TASK DESCRIPTION ▸ Write out, word for word, each line from the start of the entries through the one holding "Task: Open Music Stores in the sidebar"; omit the pictures.

(Stored items)
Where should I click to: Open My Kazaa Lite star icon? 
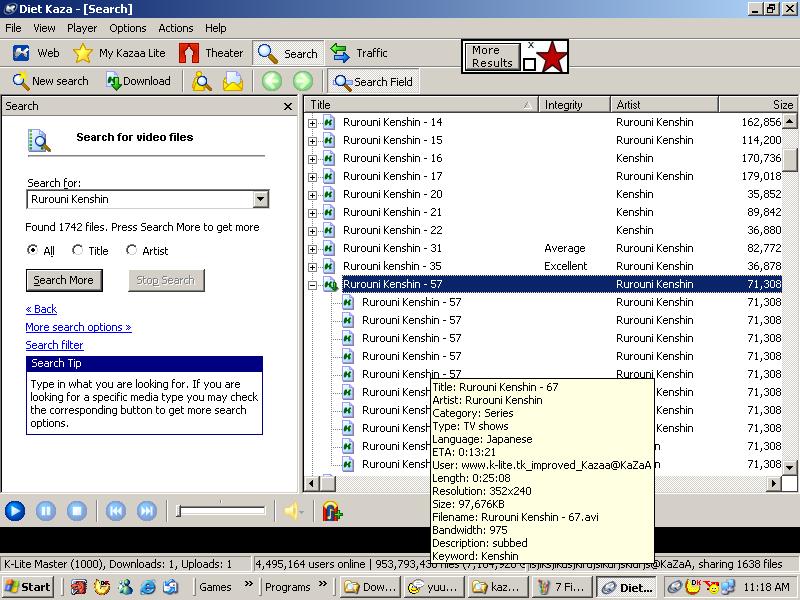83,53
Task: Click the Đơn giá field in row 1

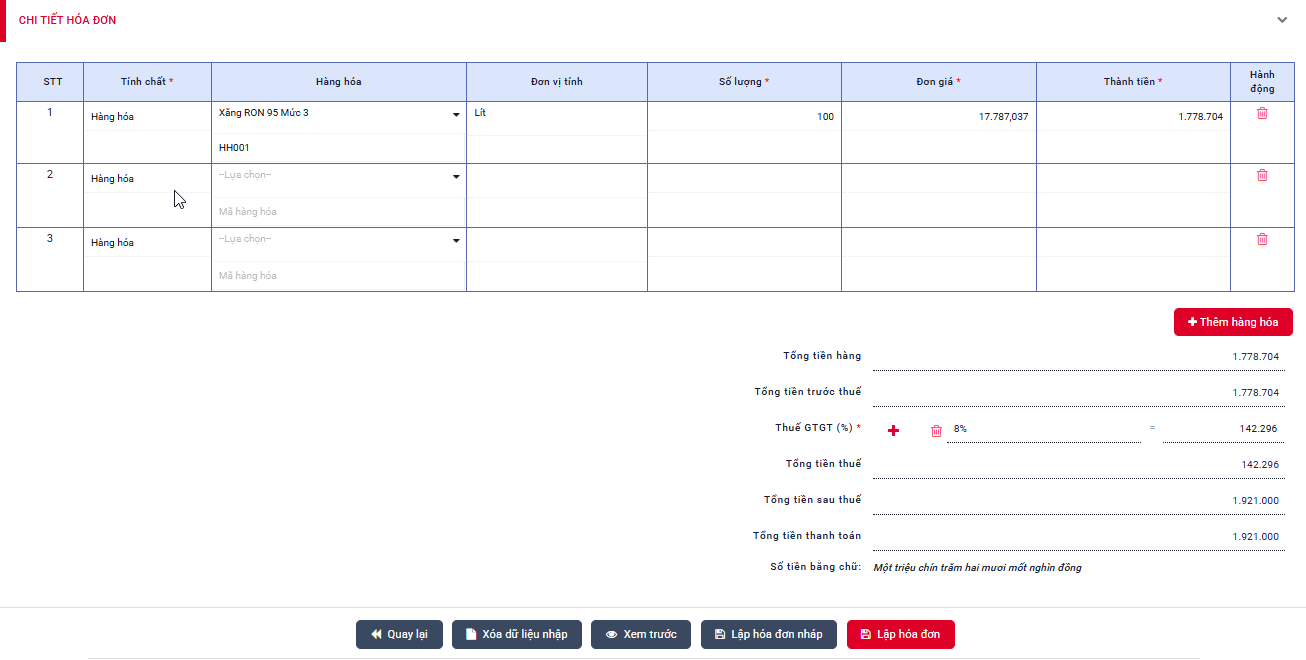Action: pyautogui.click(x=938, y=117)
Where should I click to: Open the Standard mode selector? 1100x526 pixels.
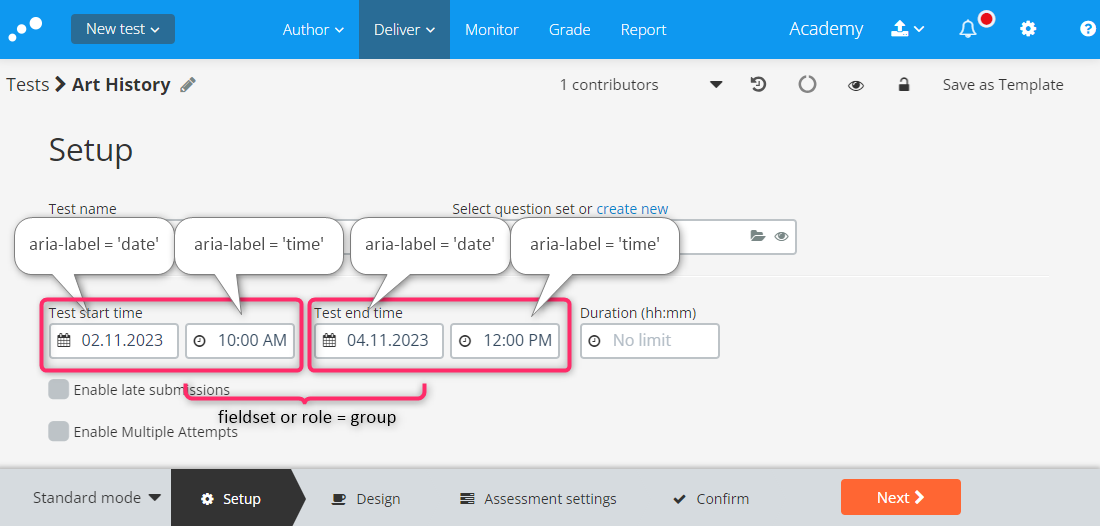pos(97,497)
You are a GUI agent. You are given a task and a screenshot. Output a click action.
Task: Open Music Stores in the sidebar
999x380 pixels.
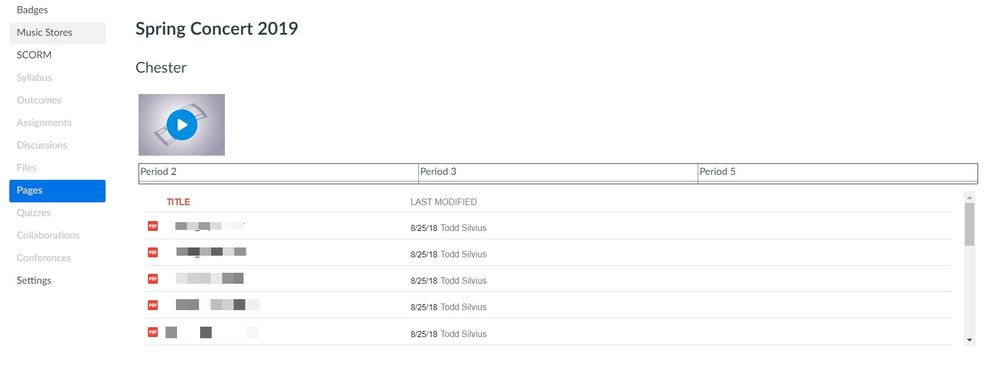tap(57, 33)
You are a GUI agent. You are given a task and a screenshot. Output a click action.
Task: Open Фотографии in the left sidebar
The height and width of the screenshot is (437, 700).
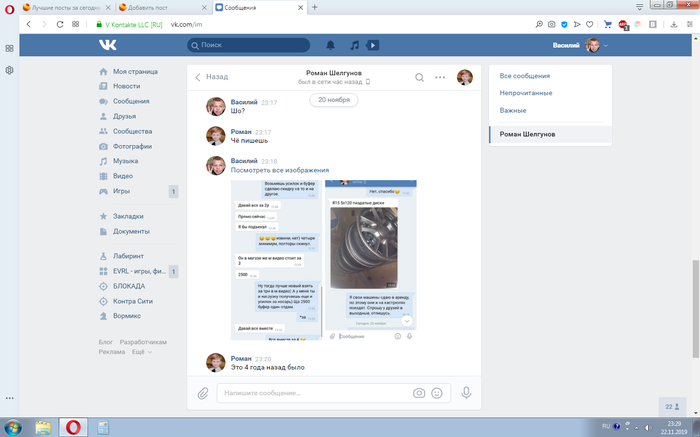click(133, 146)
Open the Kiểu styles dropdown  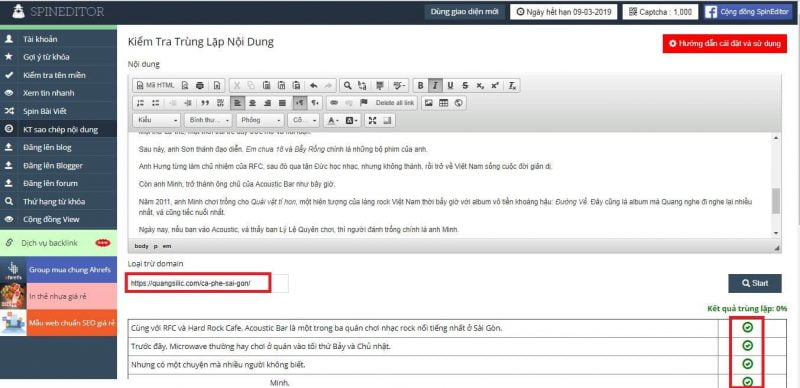pos(157,120)
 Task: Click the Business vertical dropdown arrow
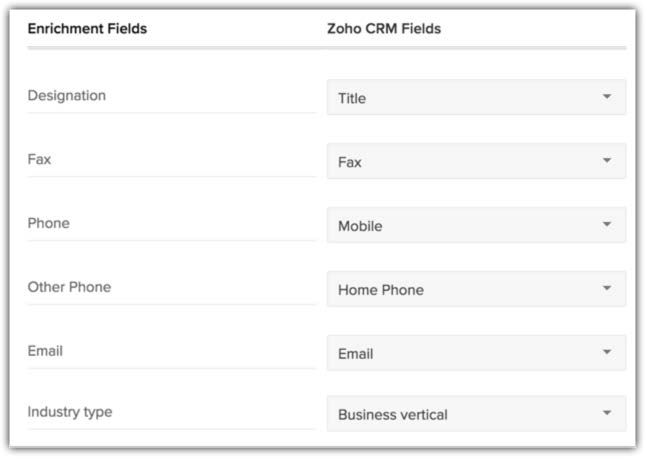click(607, 414)
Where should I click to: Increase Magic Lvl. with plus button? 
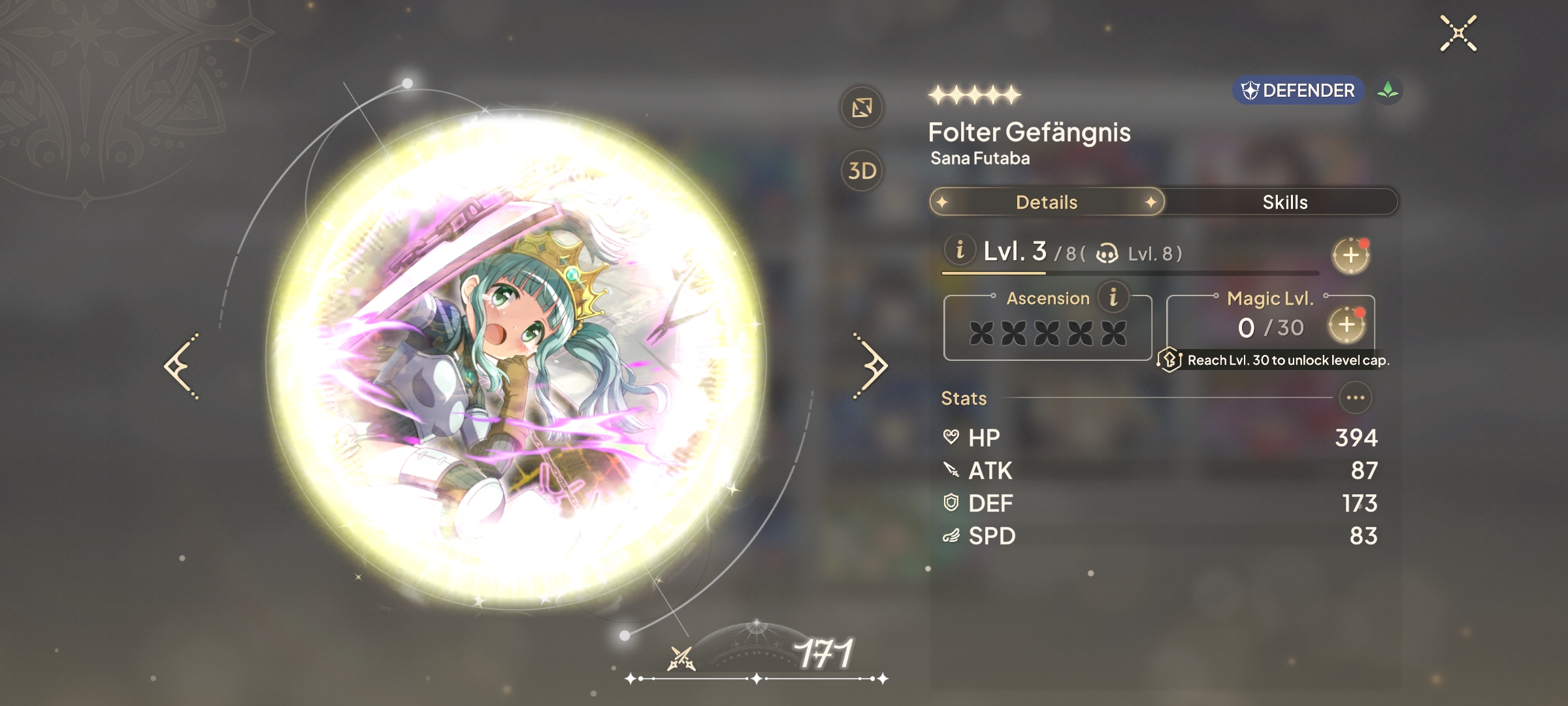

SOLUTION TO THIS PROBLEM ▸
Where should I click to: Open My Kazaa Lite star icon? 
83,53
Task: Click the Đơn giá field in row 1

Action: pyautogui.click(x=938, y=117)
Where should I click to: Open the Standard mode selector? 1100x526 pixels.
pos(97,497)
You are a GUI agent. You are given a task and a screenshot. Output a click action.
Task: Open Music Stores in the sidebar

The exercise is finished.